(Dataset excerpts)
________

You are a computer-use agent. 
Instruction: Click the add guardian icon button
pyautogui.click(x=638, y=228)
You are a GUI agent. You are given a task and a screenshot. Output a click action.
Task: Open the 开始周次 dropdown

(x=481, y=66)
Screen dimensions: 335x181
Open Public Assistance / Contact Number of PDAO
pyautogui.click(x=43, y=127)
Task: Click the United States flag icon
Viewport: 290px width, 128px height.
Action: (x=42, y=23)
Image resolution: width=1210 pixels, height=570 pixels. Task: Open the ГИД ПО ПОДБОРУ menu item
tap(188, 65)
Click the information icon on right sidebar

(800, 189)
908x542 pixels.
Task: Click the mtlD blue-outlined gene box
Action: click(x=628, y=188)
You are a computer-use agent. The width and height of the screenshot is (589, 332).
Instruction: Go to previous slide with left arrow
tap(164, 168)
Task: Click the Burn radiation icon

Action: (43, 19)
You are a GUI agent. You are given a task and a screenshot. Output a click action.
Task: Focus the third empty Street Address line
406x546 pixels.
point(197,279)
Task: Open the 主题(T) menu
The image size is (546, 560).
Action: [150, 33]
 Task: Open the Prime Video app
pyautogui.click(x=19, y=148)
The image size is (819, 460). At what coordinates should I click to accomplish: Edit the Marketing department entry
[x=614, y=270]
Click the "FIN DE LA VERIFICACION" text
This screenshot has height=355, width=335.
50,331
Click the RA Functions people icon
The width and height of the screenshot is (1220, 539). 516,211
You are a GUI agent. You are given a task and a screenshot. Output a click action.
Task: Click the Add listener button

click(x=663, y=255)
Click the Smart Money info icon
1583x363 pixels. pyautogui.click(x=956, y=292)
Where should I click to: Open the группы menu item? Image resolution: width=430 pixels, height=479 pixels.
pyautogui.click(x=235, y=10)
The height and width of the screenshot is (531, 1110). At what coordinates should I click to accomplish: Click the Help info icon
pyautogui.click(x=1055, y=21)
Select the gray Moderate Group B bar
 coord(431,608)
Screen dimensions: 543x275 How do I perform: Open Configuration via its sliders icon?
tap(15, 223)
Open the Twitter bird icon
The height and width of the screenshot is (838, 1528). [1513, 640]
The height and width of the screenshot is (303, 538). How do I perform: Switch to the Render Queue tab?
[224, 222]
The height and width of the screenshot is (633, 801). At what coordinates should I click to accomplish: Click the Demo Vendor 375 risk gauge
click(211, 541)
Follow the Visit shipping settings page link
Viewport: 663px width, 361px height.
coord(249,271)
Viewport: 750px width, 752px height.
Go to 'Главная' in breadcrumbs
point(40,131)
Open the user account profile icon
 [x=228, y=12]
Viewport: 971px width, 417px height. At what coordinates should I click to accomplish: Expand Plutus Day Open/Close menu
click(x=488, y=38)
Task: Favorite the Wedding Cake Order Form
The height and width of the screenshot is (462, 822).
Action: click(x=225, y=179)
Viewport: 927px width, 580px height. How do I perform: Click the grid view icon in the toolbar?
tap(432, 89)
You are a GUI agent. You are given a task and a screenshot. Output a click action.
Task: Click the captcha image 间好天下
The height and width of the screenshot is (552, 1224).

________

* EXERCISE OBJECTIVE *
Please give all of the entries again, exactly as written.

* PROBLEM SOLUTION *
You are a computer-use agent. 
Instruction: Click the add guardian icon button
pyautogui.click(x=638, y=228)
You are a GUI agent. You are given a task and a screenshot. Output a click action.
Task: Open the 开始周次 dropdown

(x=481, y=66)
Screen dimensions: 335x181
Open Public Assistance / Contact Number of PDAO
pyautogui.click(x=43, y=127)
Task: Click the United States flag icon
Viewport: 290px width, 128px height.
Action: (x=42, y=23)
Image resolution: width=1210 pixels, height=570 pixels. Task: Open the ГИД ПО ПОДБОРУ menu item
tap(188, 65)
Click the information icon on right sidebar

(800, 189)
908x542 pixels.
Task: Click the mtlD blue-outlined gene box
Action: click(x=628, y=188)
You are a computer-use agent. The width and height of the screenshot is (589, 332).
Instruction: Go to previous slide with left arrow
tap(164, 168)
Task: Click the Burn radiation icon

Action: (43, 19)
You are a GUI agent. You are given a task and a screenshot. Output a click action.
Task: Focus the third empty Street Address line
406x546 pixels.
point(197,279)
Task: Open the 主题(T) menu
The image size is (546, 560).
Action: [150, 33]
 Task: Open the Prime Video app
pyautogui.click(x=19, y=148)
The image size is (819, 460). At what coordinates should I click to accomplish: Edit the Marketing department entry
[x=614, y=270]
Click the "FIN DE LA VERIFICACION" text
This screenshot has height=355, width=335.
50,331
Click the RA Functions people icon
The width and height of the screenshot is (1220, 539). 516,211
You are a GUI agent. You are given a task and a screenshot. Output a click action.
Task: Click the Add listener button

click(x=663, y=255)
Click the Smart Money info icon
1583x363 pixels. pyautogui.click(x=956, y=292)
Where should I click to: Open the группы menu item? Image resolution: width=430 pixels, height=479 pixels.
pyautogui.click(x=235, y=10)
The height and width of the screenshot is (531, 1110). At what coordinates should I click to accomplish: Click the Help info icon
pyautogui.click(x=1055, y=21)
Select the gray Moderate Group B bar
 coord(431,608)
Screen dimensions: 543x275 How do I perform: Open Configuration via its sliders icon?
tap(15, 223)
Open the Twitter bird icon
The height and width of the screenshot is (838, 1528). [1513, 640]
The height and width of the screenshot is (303, 538). How do I perform: Switch to the Render Queue tab?
[224, 222]
The height and width of the screenshot is (633, 801). At what coordinates should I click to accomplish: Click the Demo Vendor 375 risk gauge
click(211, 541)
Follow the Visit shipping settings page link
Viewport: 663px width, 361px height.
coord(249,271)
Viewport: 750px width, 752px height.
Go to 'Главная' in breadcrumbs
point(40,131)
Open the user account profile icon
 [x=228, y=12]
Viewport: 971px width, 417px height. At what coordinates should I click to accomplish: Expand Plutus Day Open/Close menu
click(x=488, y=38)
Task: Favorite the Wedding Cake Order Form
The height and width of the screenshot is (462, 822).
Action: click(x=225, y=179)
Viewport: 927px width, 580px height. How do I perform: Click the grid view icon in the toolbar?
tap(432, 89)
You are a GUI agent. You are given a task and a screenshot. Output a click action.
Task: Click the captcha image 间好天下
The height and width of the screenshot is (552, 1224).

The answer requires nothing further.